**ASSIGNMENT**
A word-for-word copy of the lines from the one holding "You are a computer-use agent. Viewport: 770px" through the final line of the records below is the only output asked for.

DATA TO USE START

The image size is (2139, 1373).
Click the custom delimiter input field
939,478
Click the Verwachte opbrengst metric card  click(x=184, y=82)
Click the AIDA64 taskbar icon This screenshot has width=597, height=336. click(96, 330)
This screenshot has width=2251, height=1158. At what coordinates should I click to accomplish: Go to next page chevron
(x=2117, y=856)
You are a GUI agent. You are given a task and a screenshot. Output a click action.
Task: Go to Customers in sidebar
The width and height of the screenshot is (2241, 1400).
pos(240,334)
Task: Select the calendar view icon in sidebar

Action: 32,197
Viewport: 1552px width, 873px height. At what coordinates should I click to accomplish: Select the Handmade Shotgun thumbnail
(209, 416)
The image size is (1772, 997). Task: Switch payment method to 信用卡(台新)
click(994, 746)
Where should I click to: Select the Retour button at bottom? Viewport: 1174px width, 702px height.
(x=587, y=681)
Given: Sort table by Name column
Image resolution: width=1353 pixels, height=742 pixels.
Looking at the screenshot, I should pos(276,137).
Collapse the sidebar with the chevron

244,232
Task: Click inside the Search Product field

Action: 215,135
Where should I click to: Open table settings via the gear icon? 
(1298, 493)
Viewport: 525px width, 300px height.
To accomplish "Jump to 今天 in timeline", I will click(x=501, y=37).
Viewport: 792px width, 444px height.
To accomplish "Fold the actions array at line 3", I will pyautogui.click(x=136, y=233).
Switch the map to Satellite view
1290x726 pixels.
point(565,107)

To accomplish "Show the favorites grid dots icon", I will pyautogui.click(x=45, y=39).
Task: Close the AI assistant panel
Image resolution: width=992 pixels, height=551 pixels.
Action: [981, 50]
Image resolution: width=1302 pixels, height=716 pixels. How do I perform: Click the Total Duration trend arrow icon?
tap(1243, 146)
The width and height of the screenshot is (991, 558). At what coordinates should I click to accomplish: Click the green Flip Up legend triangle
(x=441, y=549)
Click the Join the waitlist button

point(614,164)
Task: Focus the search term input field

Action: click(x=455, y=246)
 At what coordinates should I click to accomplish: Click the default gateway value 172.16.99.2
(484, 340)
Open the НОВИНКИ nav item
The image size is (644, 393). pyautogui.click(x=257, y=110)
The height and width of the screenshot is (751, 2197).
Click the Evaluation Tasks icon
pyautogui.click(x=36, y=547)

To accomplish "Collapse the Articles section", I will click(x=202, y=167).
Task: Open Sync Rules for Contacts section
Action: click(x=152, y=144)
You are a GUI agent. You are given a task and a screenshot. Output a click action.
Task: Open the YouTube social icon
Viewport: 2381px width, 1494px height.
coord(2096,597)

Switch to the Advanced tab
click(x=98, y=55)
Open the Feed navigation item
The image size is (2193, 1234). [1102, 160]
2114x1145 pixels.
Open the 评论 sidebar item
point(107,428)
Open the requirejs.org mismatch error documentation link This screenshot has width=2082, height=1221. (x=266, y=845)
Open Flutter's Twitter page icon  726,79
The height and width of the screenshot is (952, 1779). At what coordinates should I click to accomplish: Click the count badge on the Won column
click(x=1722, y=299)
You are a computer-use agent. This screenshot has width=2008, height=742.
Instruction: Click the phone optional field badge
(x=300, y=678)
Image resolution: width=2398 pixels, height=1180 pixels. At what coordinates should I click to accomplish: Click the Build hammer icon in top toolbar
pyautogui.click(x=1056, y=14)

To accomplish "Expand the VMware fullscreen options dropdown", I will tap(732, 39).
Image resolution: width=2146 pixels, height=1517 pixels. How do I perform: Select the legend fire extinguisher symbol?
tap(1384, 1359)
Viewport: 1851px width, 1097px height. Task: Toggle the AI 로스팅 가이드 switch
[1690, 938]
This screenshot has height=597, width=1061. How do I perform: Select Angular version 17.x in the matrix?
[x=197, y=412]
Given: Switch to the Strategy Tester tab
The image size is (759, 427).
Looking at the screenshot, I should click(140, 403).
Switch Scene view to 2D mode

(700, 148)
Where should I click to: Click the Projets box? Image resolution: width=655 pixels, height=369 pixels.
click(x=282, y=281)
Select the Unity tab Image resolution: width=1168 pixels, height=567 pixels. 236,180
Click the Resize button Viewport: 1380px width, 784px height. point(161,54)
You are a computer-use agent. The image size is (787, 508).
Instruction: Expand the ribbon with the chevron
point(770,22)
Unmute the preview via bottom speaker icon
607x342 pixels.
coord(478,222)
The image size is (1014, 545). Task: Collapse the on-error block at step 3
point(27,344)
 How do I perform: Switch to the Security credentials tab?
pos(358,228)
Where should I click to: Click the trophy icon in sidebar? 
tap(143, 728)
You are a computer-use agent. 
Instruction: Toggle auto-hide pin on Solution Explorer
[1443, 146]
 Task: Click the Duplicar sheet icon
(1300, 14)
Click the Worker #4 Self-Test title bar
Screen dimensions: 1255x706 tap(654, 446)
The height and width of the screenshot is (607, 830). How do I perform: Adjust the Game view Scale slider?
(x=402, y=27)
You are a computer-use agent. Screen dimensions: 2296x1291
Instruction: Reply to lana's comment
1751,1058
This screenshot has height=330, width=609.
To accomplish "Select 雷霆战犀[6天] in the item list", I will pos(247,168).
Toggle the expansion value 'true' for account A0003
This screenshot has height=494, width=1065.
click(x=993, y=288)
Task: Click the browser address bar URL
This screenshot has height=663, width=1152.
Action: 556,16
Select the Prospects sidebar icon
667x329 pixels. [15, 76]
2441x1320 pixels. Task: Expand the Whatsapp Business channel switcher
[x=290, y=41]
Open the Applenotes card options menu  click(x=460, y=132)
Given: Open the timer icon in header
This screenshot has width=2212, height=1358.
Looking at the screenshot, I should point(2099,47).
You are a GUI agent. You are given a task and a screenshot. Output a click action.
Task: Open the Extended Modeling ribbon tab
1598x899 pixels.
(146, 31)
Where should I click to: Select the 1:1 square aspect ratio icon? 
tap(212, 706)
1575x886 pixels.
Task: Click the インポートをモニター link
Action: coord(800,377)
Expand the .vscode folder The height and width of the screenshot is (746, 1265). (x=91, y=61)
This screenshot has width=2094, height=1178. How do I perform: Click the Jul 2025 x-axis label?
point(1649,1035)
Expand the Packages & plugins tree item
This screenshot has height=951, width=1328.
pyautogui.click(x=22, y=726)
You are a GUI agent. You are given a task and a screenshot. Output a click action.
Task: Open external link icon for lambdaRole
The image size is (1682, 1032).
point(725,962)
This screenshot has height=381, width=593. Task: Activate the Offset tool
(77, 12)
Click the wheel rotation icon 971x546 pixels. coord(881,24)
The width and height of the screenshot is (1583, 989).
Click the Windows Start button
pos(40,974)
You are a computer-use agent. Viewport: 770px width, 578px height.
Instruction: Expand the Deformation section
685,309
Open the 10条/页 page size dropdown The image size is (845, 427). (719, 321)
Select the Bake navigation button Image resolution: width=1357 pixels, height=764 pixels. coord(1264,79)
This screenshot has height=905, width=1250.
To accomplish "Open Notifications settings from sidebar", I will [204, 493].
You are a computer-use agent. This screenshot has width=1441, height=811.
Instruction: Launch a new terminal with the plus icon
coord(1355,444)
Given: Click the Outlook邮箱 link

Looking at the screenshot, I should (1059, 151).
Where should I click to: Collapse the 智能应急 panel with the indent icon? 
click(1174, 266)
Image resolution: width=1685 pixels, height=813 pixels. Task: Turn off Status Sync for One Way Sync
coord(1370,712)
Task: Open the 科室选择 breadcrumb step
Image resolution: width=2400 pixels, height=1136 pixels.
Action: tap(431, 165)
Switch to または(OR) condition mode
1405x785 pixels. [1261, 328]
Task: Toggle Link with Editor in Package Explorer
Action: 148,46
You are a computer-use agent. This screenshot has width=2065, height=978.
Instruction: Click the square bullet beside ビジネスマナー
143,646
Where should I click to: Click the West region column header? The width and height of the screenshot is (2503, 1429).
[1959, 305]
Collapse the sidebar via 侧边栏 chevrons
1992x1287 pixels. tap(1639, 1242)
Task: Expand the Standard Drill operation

DATA TO USE END

**RESULT FOR THIS EXERCISE**
You are a computer-use agent. Viewport: 770px width, 578px height.
Instruction: Expand the Deformation section
685,309
Open the 10条/页 page size dropdown The image size is (845, 427). (719, 321)
Select the Bake navigation button Image resolution: width=1357 pixels, height=764 pixels. coord(1264,79)
This screenshot has height=905, width=1250.
To accomplish "Open Notifications settings from sidebar", I will [204, 493].
You are a computer-use agent. This screenshot has width=1441, height=811.
Instruction: Launch a new terminal with the plus icon
coord(1355,444)
Given: Click the Outlook邮箱 link

Looking at the screenshot, I should (1059, 151).
Where should I click to: Collapse the 智能应急 panel with the indent icon? 
click(1174, 266)
Image resolution: width=1685 pixels, height=813 pixels. Task: Turn off Status Sync for One Way Sync
coord(1370,712)
Task: Open the 科室选择 breadcrumb step
Image resolution: width=2400 pixels, height=1136 pixels.
Action: tap(431, 165)
Switch to または(OR) condition mode
1405x785 pixels. [1261, 328]
Task: Toggle Link with Editor in Package Explorer
Action: 148,46
You are a computer-use agent. This screenshot has width=2065, height=978.
Instruction: Click the square bullet beside ビジネスマナー
143,646
Where should I click to: Click the West region column header? The width and height of the screenshot is (2503, 1429).
[1959, 305]
Collapse the sidebar via 侧边栏 chevrons
1992x1287 pixels. tap(1639, 1242)
Task: Expand the Standard Drill operation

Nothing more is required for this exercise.